Living in self-imposed exile in London since July 2017, Ms Abdel-Magied has only been back to Australia a handful of times, sometimes only for visa reasons to stay in the UK.
The Sudanese-born, 31-year-old told an interviewer in London that if she even hears an Australian accent now, ‘I will leave’.

In her new book, Talking About A Revolution, Ms Abdel-Magied wrote about giving up her Australian citizenship after deciding that Britain or perhaps the US would be her permanent home in the future.
‘I’ve emigrated, I’m not going back. I’ve emigrated in the same way my parents left Sudan, I have left Australia,’ she told the Sydney Morning Herald.
When invited to Australian writing festivals, Ms Abdel-Magied has begun appearing only by video.
If Ms Abdel-Magied gives up her Australian passport, she would only be left with a Sudanese one and it would be much harder for her to enter Australia.
And despite recently marrying a UK man, Ms Abdel-Magied will have to wait a number of years to become a British citizen.
Ms Abdel-Magied’s 2017 Anzac Day Facebook Post created a storm online and she was hit by death threats after writing ‘LEST.WE.FORGET. (Manus, Nauru, Syria, Palestine …)’.
Then Immigration Minister Peter Dutton was one of a number of conservative politicians who weighed in.
He called the post a ‘disgrace’ and condemned using ‘Lest We Forget’, a phrase associated with remembering the war dead, to make political points about Australia’s foreign and immigration policy.
Although she apologised and took the post down, the controversy dogged Ms Abdel-Magied for years.

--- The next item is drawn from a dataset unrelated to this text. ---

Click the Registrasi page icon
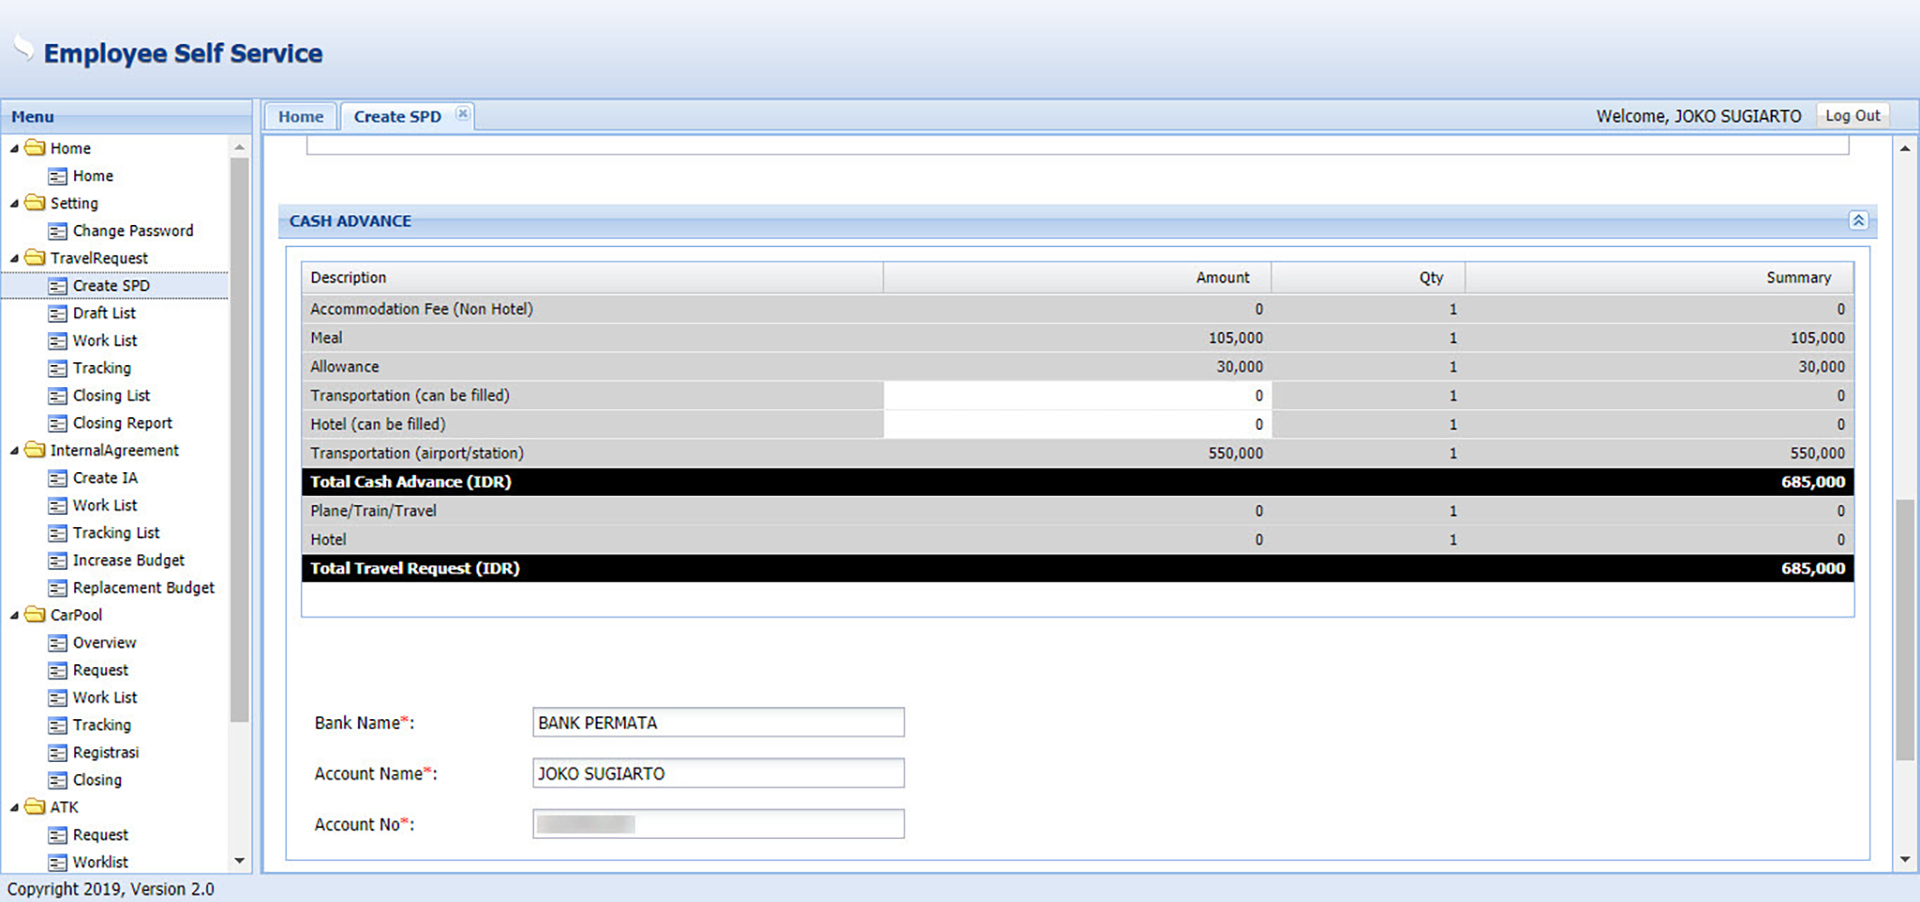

Despite being Young Queenslander of the Year in 2010 and being touted employed a cultural ambassador by the Australian government Ms Abdel-Magied came to describe herself as Australia’s ‘most publicly hated Muslim’.
She told the Sydney Morning Herald the hurt she feels towards Australia runs deep.

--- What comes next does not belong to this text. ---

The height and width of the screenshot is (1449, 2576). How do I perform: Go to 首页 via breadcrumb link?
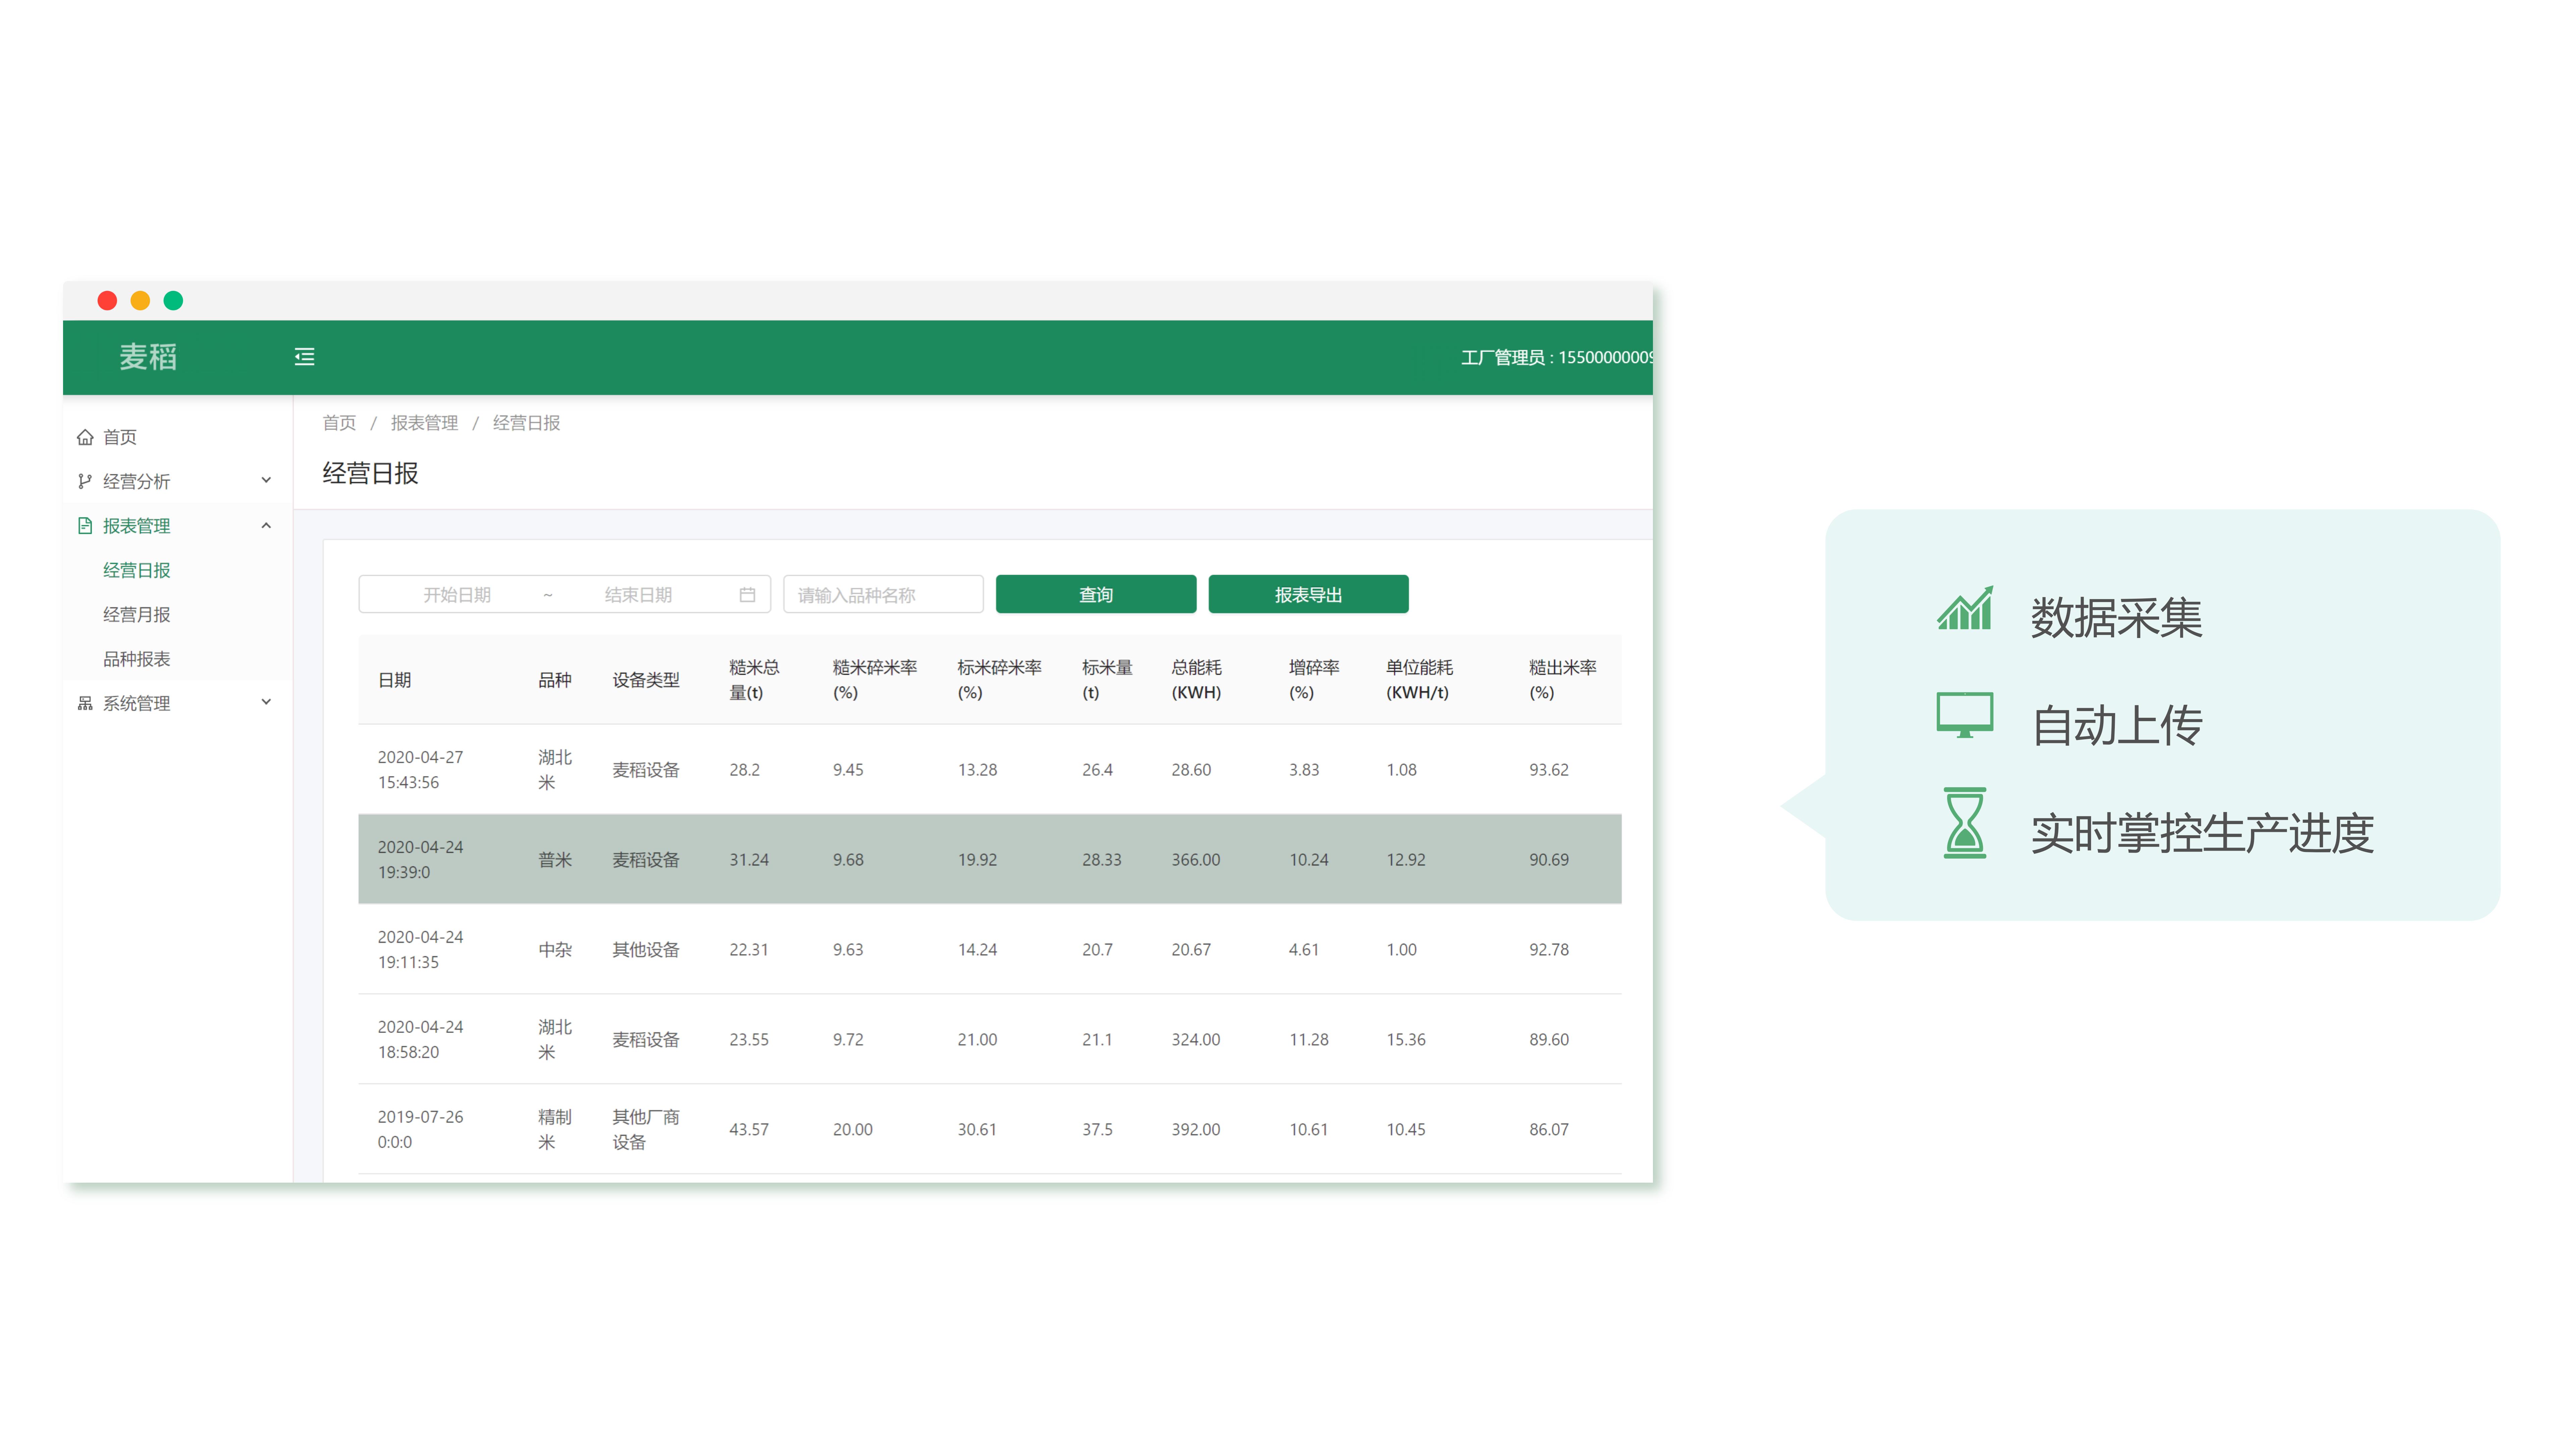pyautogui.click(x=339, y=423)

‘(Australia) expelled me and it was cruel, and it was cruel in a way it didn’t need to be and it was cruel to somebody who loved it and only wished it well,’ she said.
‘I’ve compared it in the past to an abusive partner because it’s such a complex relationship. On the one hand, there are lots of good times there and on the other hand, there’s been so much harm and hurt that you can never quite be sure what that relationship was like at all.’

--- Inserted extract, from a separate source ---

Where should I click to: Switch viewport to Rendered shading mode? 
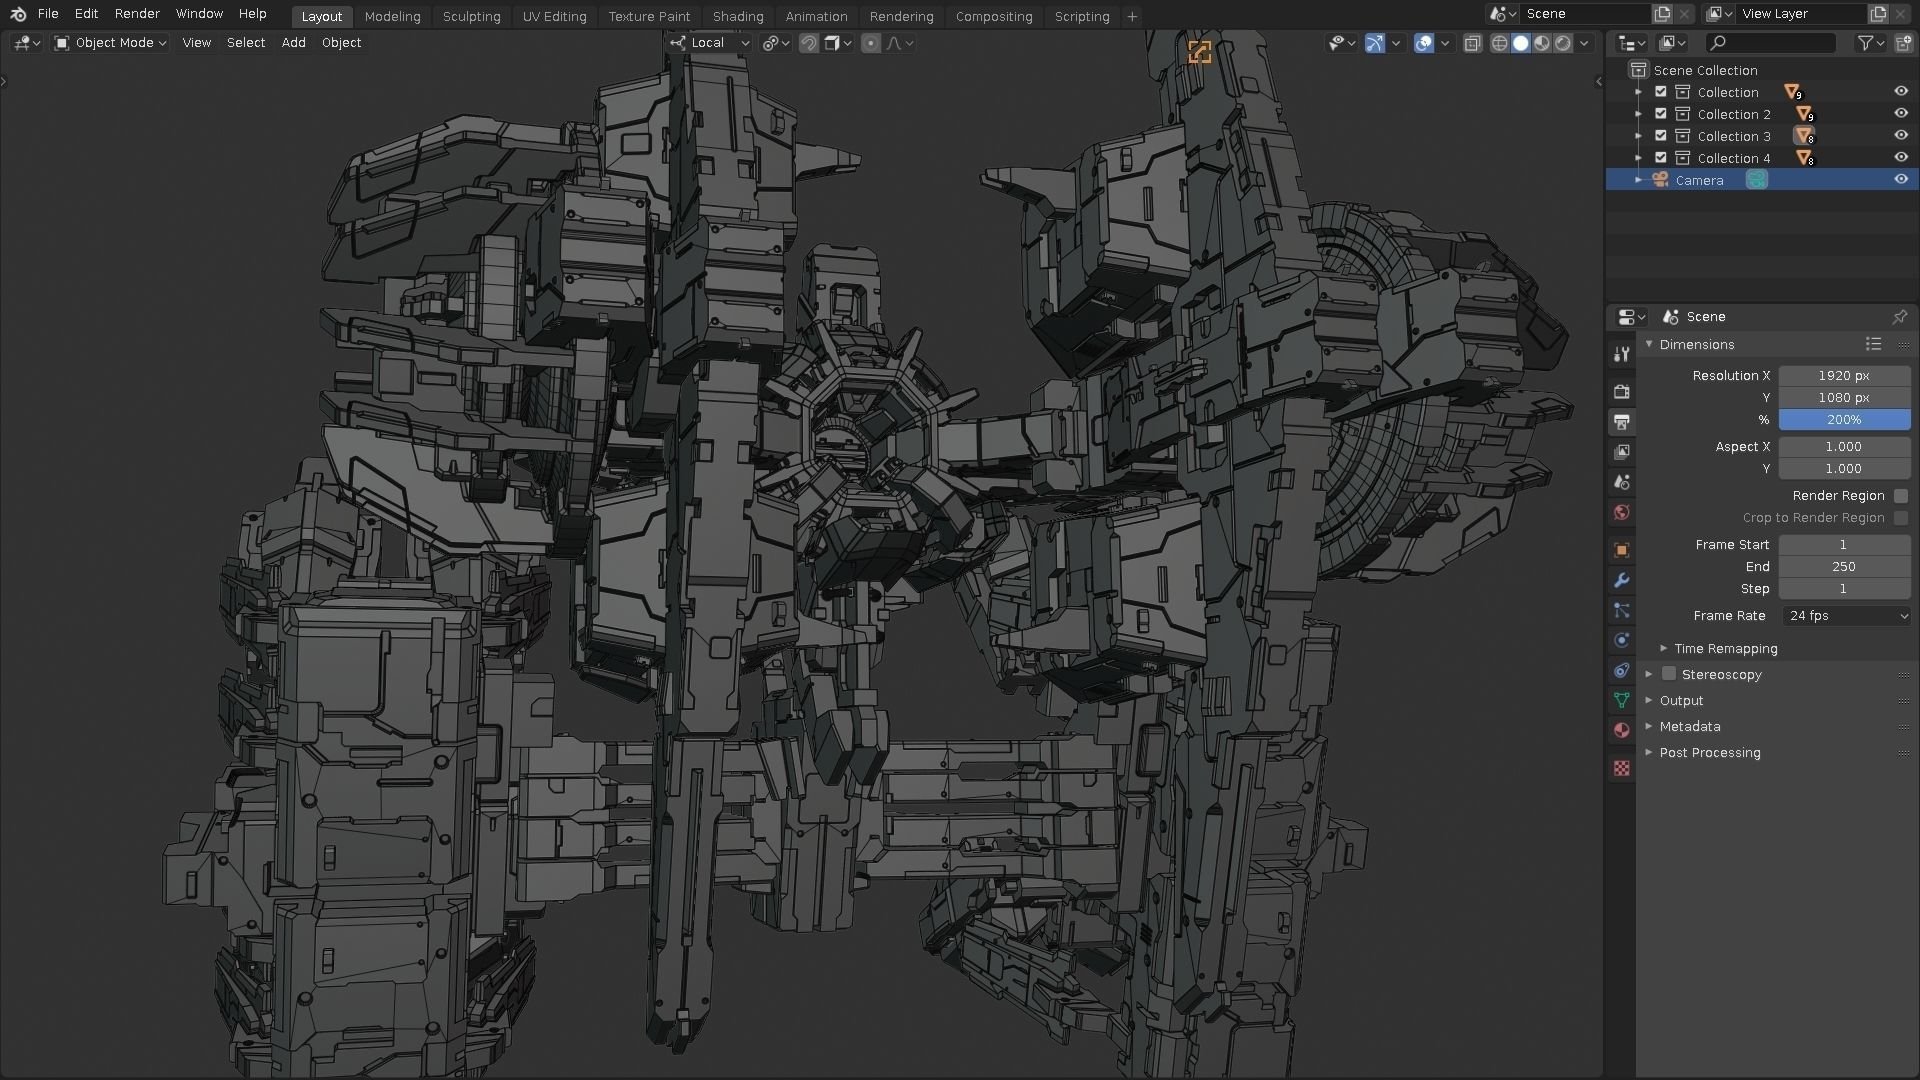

Ms Abdel Magied said it was because of the abuse, she chose to appear virtually, rather than in person, at the Sydney Writers’ Festival on Saturday.


Ms Abdel-Magied’s parents still live in Brisbane, where, as skilled migrants, they emigrated with their 18-month-old daughter in 1992.
They might have to wait a while to see their daughter in person again.
‘I grew up in Brisbane, and I don’t really have any problems with Brisbane, but I don’t miss it,’ Ms Abdel-Magied said.
‘And sometimes I feel like a terrible person for that. How can you not miss somewhere where you spent the majority of your life? Yet, I’m very fine [with] not going back.’
Ms Abdel-Magied has become a sought-after commentator in the British media but has built a more lucrative profile as a speaker in the US, where she mainly talks about racial and cultural relations.